Relationship between and FNA-Tg and the size of metastatic lymph nodes from papillary thyroid carcinoma

doi: 10.12122/j.issn.1674-4500.2024.03.03
Funds:  Supported by General Program of National Natural Science Foundation of China (81671688)
  • Received Date: 2023-12-27
    Available Online: 2024-04-17
  • Publish Date: 2024-03-20
  •   Objective  To analyze the relationship between and the value of FNA-Tg and the size of metastatic lymph nodes from papillary thyroid carcinoma (PTC).  Methods  The clinical data of 96 patients with suspected cervical lymph node metastasis or recurrence of thyroid papillary carcinoma in Ruijin Hospital affiliated to Medical College of Shanghai Jiaotong University from April 2018 to January 2019 were collected.
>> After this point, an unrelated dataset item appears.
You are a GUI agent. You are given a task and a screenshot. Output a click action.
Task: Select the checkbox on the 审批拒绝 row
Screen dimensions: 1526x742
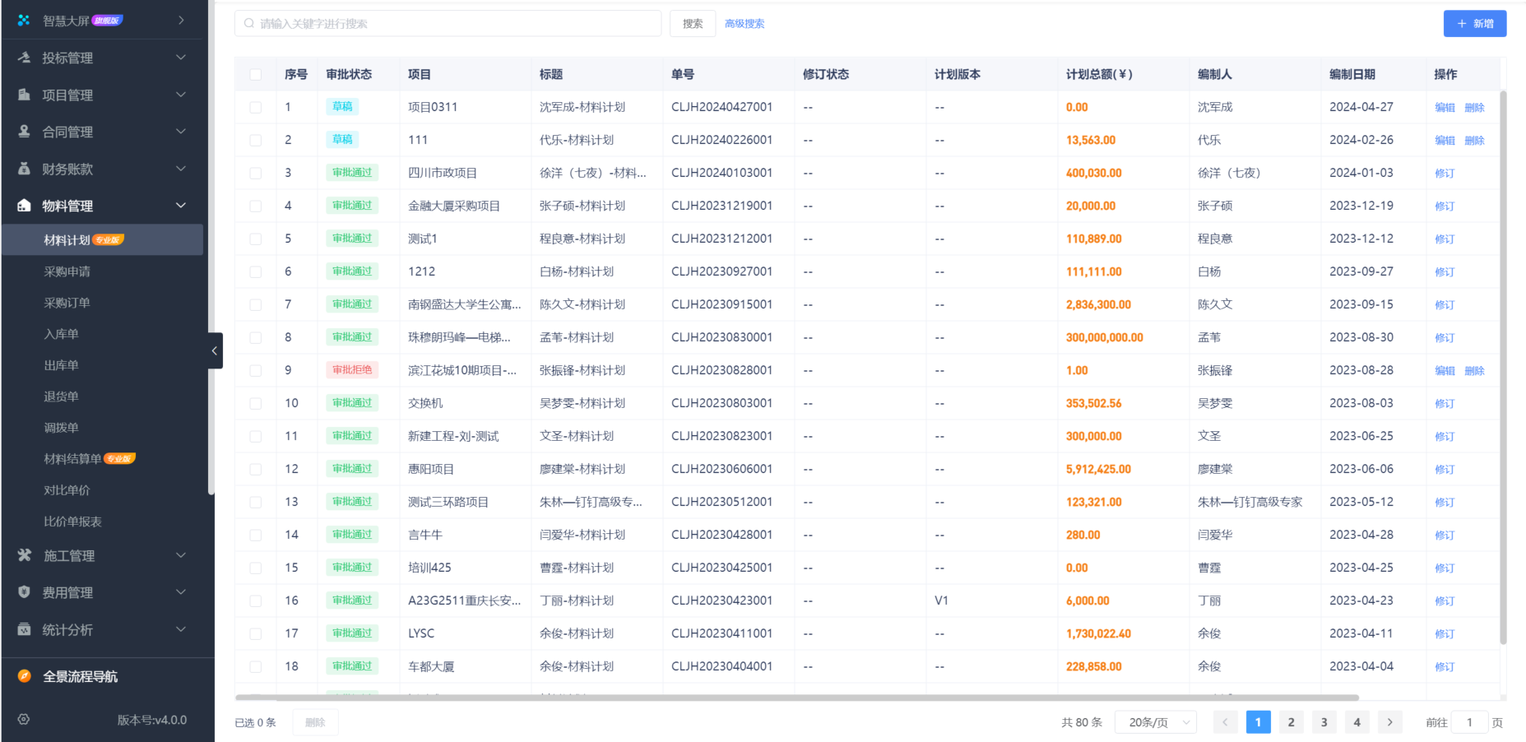pos(256,370)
A total of 136 suspicious cervical lymph nodes from 96 PTC patients were prospectively included, and the lymph nodes were divided into benign and malignant according to the results of aspiration cytology or paraffin pathology. The long and short axes of each lymph node on the largest section were measured by ultrasound, each suspected lymph node was aspirated with a 22-gauge needle, then FNA-Tg was measured. ECL analyzer (Cobas E602, Roche, Switzerland) and ELEXSYS TG Ⅱ kit were used to determine the Tg value of FNA-Tg samples. Serological examination of thyroid function was performed in all patients within 2 weeks before FNA. The relationship between metastatic lymph node size and FNA-Tg in PTC patients was analyzed.  Results  Among the 136 lymph nodes, 89 (65.44%) were diagnosed as metastatic lymph nodes and 47 (34.56%) were benign. The level of FNA-Tg in metastatic lymph nodes was significantly higher than that in non-metastatic lymph nodes (median 631.550 ng/mL vs 0.056 ng/mL). The cut-off value of FNA-Tg and FNA-Tg/sTg in the diagnosis of metastatic lymph nodes was 2.71 ng/mL and 6.50 ng/mL separately. There was no significant correlation between the size of lymph nodes and FNA-Tg (P>0.05).  Conclusion  The FNA-Tg level of metastatic lymph nodes in PTC patients is significantly higher than that of non-metastatic lymph nodes. The size of lymph nodes alone can not predict the level of FNA-Tg.